PHILADELPHIA (Reuters) - An aide at a rural Pennsylvania school handed out pet treats to dozens of fourth-grade students and may have told them the food was cookies or crackers, according to local media reports.
It was unclear how many children ate the pet treats, but the part-time worker at Upper Frederick elementary school in New Hanover gave them to about 75 students on Thursday, Richard Faidley, the Boyerton Area School District superintendent, said in a statement seen by Reuters.

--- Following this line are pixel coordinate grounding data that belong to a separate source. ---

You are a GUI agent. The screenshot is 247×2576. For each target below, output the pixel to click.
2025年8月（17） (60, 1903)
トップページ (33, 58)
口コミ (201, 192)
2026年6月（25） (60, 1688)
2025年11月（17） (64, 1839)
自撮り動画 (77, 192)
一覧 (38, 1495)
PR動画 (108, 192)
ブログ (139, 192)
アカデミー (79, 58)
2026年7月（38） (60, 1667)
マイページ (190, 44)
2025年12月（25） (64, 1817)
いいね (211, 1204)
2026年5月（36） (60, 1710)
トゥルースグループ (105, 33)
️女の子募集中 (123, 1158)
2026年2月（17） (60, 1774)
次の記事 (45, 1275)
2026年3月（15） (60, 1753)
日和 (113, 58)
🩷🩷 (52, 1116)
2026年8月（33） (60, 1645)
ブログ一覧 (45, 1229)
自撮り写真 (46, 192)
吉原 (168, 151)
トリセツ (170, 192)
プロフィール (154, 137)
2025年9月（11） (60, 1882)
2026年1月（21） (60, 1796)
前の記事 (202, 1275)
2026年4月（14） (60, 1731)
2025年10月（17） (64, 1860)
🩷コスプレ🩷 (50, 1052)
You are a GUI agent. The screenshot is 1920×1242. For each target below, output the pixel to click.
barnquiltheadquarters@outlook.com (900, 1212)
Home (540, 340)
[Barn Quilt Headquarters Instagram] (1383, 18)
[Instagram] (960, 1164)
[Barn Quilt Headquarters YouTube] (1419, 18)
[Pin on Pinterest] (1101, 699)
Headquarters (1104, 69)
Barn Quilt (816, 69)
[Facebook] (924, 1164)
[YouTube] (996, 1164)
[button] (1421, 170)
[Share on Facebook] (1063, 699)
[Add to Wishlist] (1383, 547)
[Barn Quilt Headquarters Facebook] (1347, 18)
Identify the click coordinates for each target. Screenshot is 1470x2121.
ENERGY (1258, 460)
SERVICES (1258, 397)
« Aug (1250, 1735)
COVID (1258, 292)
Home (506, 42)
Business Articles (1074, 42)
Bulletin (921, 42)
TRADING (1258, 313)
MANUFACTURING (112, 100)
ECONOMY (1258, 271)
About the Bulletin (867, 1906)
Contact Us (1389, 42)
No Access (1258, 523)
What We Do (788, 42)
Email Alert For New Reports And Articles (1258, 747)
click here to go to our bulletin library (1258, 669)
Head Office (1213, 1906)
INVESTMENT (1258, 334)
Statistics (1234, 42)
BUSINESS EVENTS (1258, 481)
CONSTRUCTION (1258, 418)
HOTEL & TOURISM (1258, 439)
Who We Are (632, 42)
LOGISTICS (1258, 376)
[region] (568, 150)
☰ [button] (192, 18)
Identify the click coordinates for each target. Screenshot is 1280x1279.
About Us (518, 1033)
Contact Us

It was unclear what might have motivated the aide to hand out the pet treats to students. The worker at the school, which is about 30 miles (48 km) northwest of Philadelphia, has been placed on leave pending the results of an investigation, the statement said.
“The treats may have been misrepresented as cookies or crackers,” Faidley said in the statement released on Friday.
Faidley could not be reached for comment on Saturday.
“Our research on the product indicates that the treat ingredients would not be harmful to people, with the exception for those individuals with specific food allergies,” Faidley’s statement said.
One student at the school, Gabriel Moore, told local television station WFMZ that he ate three of the treats.
"She made it look like it was a joke that they were dog treats and then she came around and said, 'No they are cookies. They are fine,'" Gabriel told the station.
David Moore, Gabriel’s father, told WFMZ the children trusted the aide.
”Like what if it was rat poisoning or something,” Moore told the station. “So it was kind of shocking to be honest with you.”